Robert Lewis Dabney was also a staunch opponent of crony capitalism and the mass industrialization of the South. He saw the destruction of our agricultural society and the rapid growth of industrialization with alarm. In his essay, “The New South,” Dabney drew a comparison between the United States of 1789 and ninety-three years later, in the 1882. In the former year no one city, no one or two states, no handful of corporate giants controlled the nation’s wealth. But in 1882 New York City had become “the commercial mistress” of the whole nation and a handful of industrial barons dictated policies to presidents. Asked Dabney: “Can a sensible man persuade himself that political independence and individual initiative shall remain in a land where financial despotism has become established?”
And he continued: “the transfer of wealth and power into the hands of a few, and the marvelous applications of science and mechanic art to cheapen transportation and production” were causing not just the transformation of the South, but a massive change in all of American society. Centralization and monopolization in industry meant a vast reorientation in manufacturing, with far-reaching effects socially and culturally. What happened to independent small businessmen and craftsmen who were now overwhelmed by monopolies, mergers, and crushing competition? When capital was controlled by the few, and the powerful barons of industry commanded the masses at their bidding, individual liberty soon disappeared.

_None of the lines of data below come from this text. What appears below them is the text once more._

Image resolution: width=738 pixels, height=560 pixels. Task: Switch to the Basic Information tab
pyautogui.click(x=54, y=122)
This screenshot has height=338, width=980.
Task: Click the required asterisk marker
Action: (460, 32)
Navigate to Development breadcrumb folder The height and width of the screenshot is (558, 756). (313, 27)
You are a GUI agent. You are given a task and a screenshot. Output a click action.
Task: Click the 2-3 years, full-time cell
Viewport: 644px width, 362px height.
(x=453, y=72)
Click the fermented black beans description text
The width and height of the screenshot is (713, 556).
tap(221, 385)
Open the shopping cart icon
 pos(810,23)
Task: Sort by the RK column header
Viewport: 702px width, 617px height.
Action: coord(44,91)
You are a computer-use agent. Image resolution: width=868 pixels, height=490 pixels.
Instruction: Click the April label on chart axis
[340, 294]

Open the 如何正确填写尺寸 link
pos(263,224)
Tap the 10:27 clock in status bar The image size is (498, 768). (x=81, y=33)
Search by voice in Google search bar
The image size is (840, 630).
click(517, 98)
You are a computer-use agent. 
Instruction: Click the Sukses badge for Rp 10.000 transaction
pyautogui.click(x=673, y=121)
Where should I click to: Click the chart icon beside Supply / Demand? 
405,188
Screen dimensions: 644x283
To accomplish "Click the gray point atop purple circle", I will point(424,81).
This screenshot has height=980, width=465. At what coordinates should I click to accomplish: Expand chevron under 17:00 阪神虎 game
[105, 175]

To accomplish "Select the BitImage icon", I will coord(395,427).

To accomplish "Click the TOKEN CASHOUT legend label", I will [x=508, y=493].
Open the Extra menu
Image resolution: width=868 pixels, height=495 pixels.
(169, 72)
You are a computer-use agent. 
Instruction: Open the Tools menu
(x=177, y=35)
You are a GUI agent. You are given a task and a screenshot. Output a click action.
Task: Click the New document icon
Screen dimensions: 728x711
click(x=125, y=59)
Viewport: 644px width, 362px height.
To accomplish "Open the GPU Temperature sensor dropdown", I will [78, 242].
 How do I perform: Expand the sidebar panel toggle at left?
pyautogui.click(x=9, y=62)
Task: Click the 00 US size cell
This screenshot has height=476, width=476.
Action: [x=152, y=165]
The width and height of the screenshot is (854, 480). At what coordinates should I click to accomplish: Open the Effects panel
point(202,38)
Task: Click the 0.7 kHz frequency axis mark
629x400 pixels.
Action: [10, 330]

Although not covered in the four chapters in this book, such prescient commentary on post-War America and what was happening to his beloved Southland merit perhaps another volume of selections.
It was Dabney’s role, holding fast to his firm Presbyterian orthodox theology and his understanding of the principles of the American Founders, to offer a roadmap for a righteous citizenry and for the survival of a nation. And he did so as one of the most notable thinkers that the South—and America—produced in the nineteenth century. Yet, he exclaimed with melancholy late in his life in 1894, “I am the Cassandra of Yankeedom, predestined to prophesy truth and never to be believed until too late.”
Zachary Garris’ new volume of some of Dabney’s best writing offers an opportunity to re-discover this prophet and to begin to comprehend his thought, based in the traditions of Christian theology. Dabney has much to teach us today, and Garris’
Dabney on Fire is an excellent way to begin that process.